Nos anos 1990, Charles e a primeira mulher, Diana, se separaram e os alicerces do mundo elizabetano tremeram com o impacto de revelações escandalosas de parte a parte. A rainha procurou, na medida do possível, se preservar dos respingos de falas como “Éramos três naquele casamento” (Diana) e “Queria ser seu tampão” (Charles) — ambas referências à amante real, Camilla, uma assombração a rondar o “annus horribilis” mencionado na mensagem de Natal de 1992. Diana morreu em um acidente de carro em Paris, aos 36 anos, no apogeu de sua fama de princesa do povo, e a impassibilidade de Elizabeth diante da tragédia (condizente, aliás, com o que sempre considerou uma obrigação real) fez sua popularidade desabar a seu ponto mais baixo.
A rainha, como sempre, se refez. Viajou de Balmoral a Londres, percorreu as montanhas de flores que a população acumulou nos muros em homenagem a Diana e pronunciou um discurso excepcionalmente emocional (para os padrões da realeza) em que definiu Diana, com quem sempre teve uma relação fria, como “um ser humano excepcional”. Isso feito, esperou o tempo passar e, sem mudar um fio do cabelo armado a laquê, retomou seu lugar no coração dos súditos.
Em 2017, celebrou setenta anos de casamento com o príncipe Philip, parceiro de todas as horas que, sempre dois passos atrás dela, remendou estragos no ambiente doméstico com firmeza e língua ferina. Philip morreu no ano passado, aos 99 anos, e a rainha, de novo, se recuperou — passado o luto, embarcou em intensa agenda de viagens e recepções oficiais. Ao contrário do resto da família, Elizabeth se manteve, no decorrer da longa existência, impermeável a qualquer resquício de escândalo, emitindo uma régua moral que ajudou a moldar a admiração dos súditos.
Nos últimos anos, outra crise, essa desencadeada pelo neto Harry e sua mulher americana, Meghan, que saíram do círculo dos royals chutando a porta, deixou evidente o alcance de sua força: sem dizer palavra, fez cair sobre o casal rebelde toda a responsabilidade pelo drama familiar. Harry e Meghan, que se mudaram para a Califórnia, por coincidência estavam na Europa no dia de sua morte e devem participar das homenagens.

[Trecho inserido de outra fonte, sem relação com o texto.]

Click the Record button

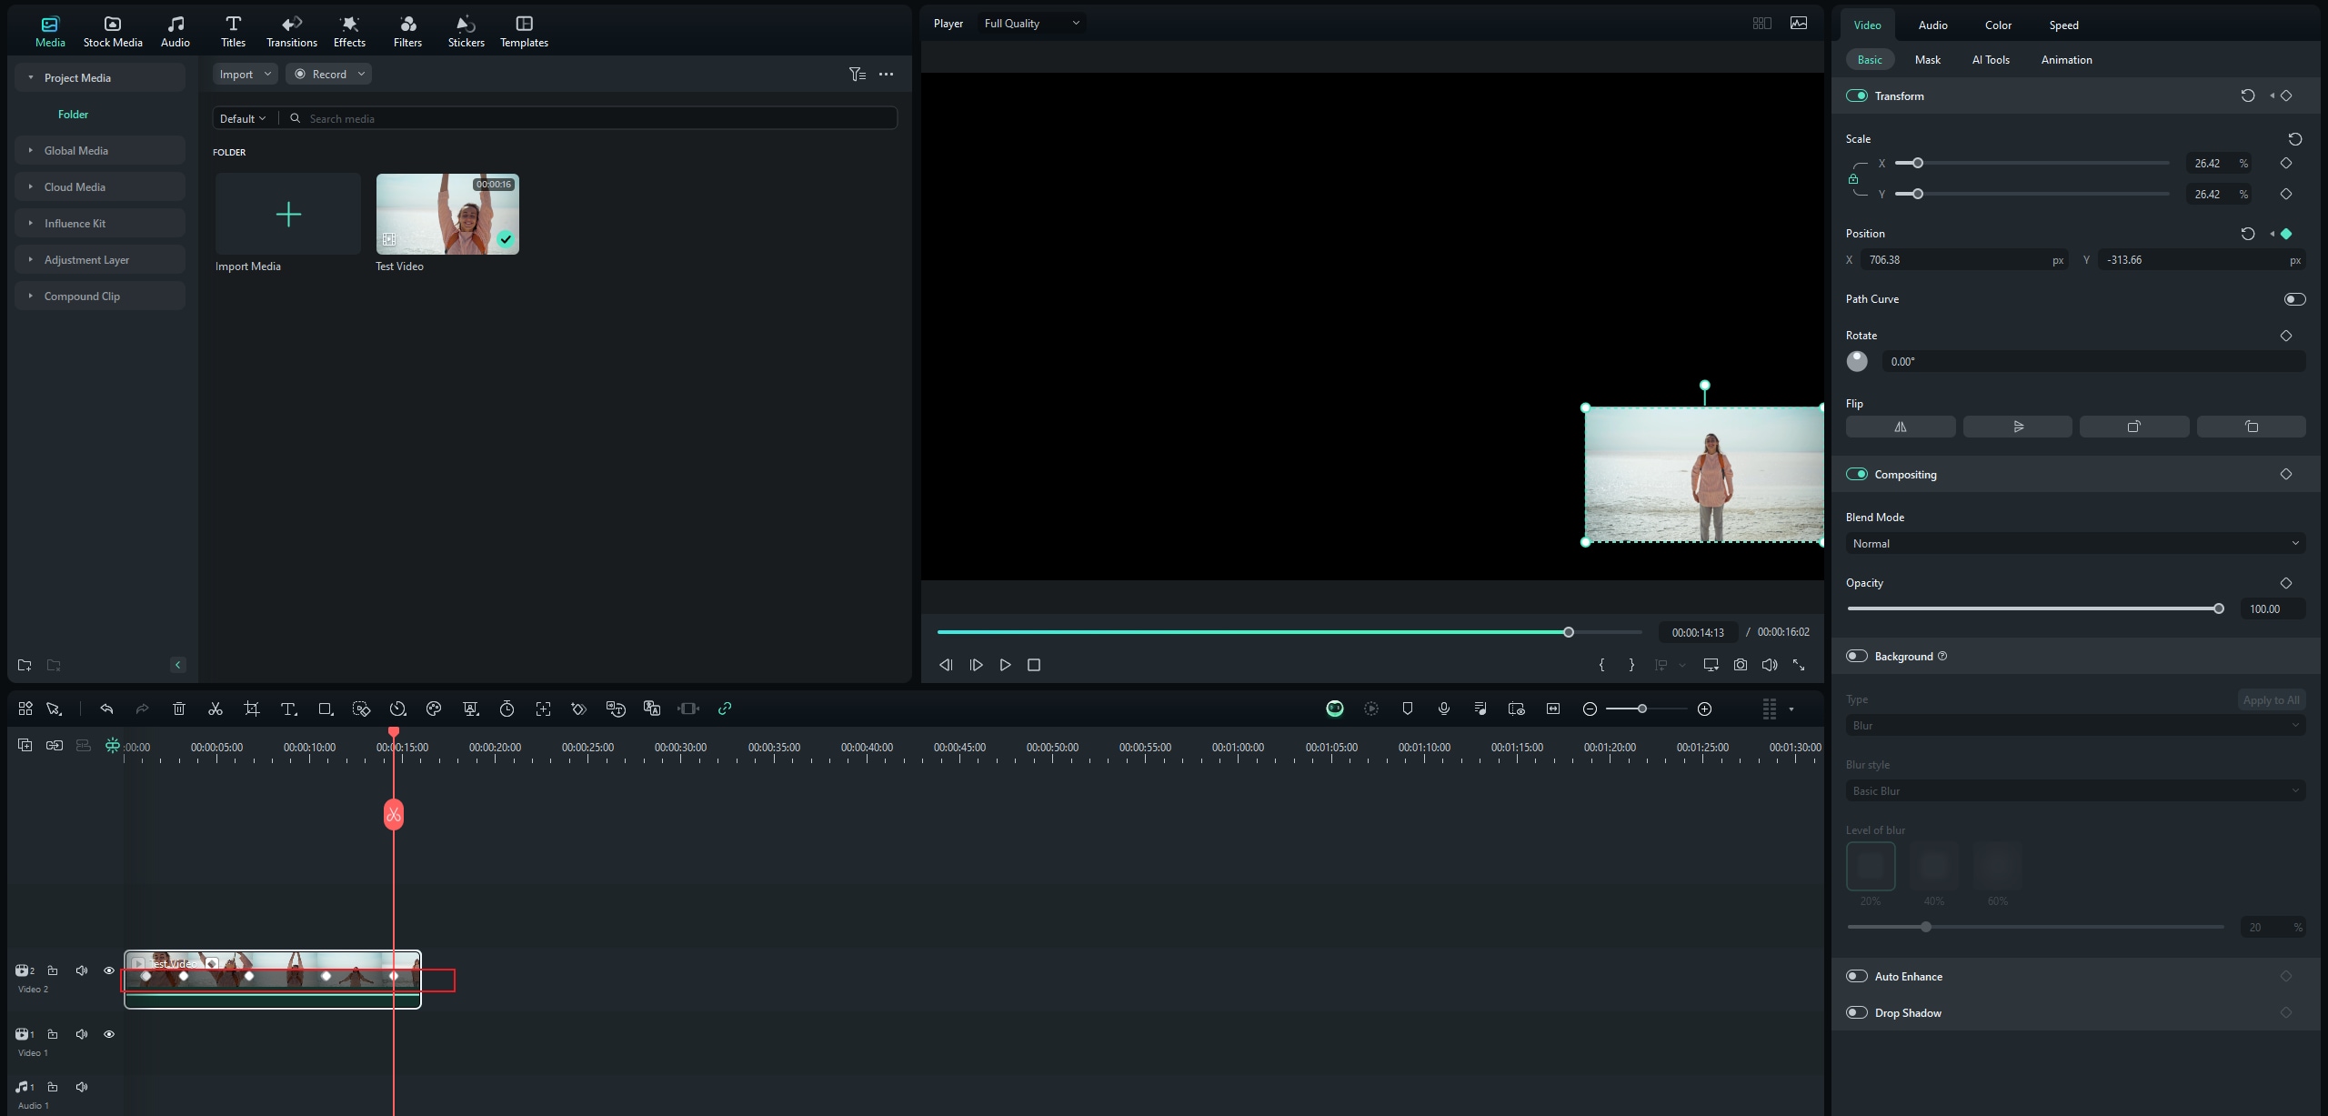326,73
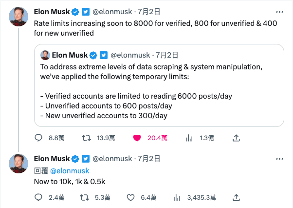The width and height of the screenshot is (293, 208).
Task: Click the small avatar in quoted tweet
Action: click(45, 55)

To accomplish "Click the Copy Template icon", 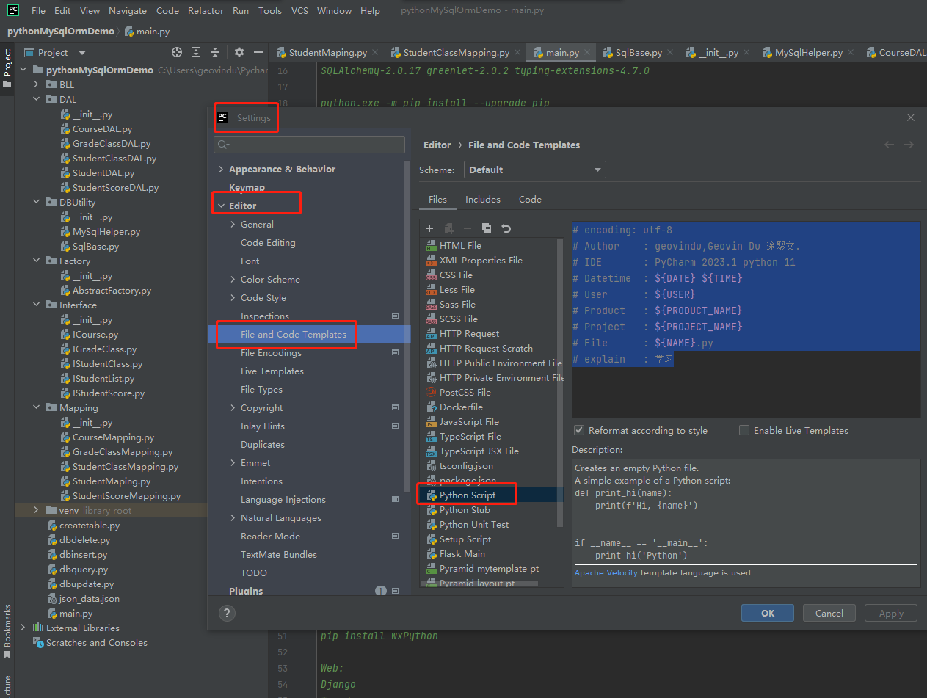I will point(486,228).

Tendo a rainha partido, resta agora a Charles III a dura missão de manter o brilho da última monarquia clássica do mundo. “A morte de minha amada mãe, Sua Majestade a rainha, é um momento de grande tristeza para mim e para meus familiares”, disse em seu primeiro pronunciamento — de agora até a homenagem final, todos os seus passos seguirão um ritual milimetricamente definido. Aos 73 anos, sem carisma e dispondo de uma ínfima parcela do desfrutado pela mãe, o novo soberano começa seu reinado sobre bases nada sólidas. Elizabeth soube ser maior do que a sua pessoa, infiltrando-se nos sentimentos da população como uma figura que pairava acima do bem e do mal. A imagem de Charles sentado ao lado de sua coroa, na abertura da sessão inaugural do Parlamento neste ano — sua primeira sutil adaptação ao papel de rei —, passou longe da de um soberano à altura da antecessora.
Depois de se preparar a vida inteira para herdar o trono, é possível que surpreenda. Se não conseguir, as esperanças de manutenção do prestígio da realeza britânica se depositam em William e Kate, um casal simpático, moderno e até agora impermeável aos escândalos dos Windsor. Venha quem vier, uma certeza permeia o reino: nunca mais haverá rainha como Elizabeth II, filha e mãe de seu tempo, de nobre legado.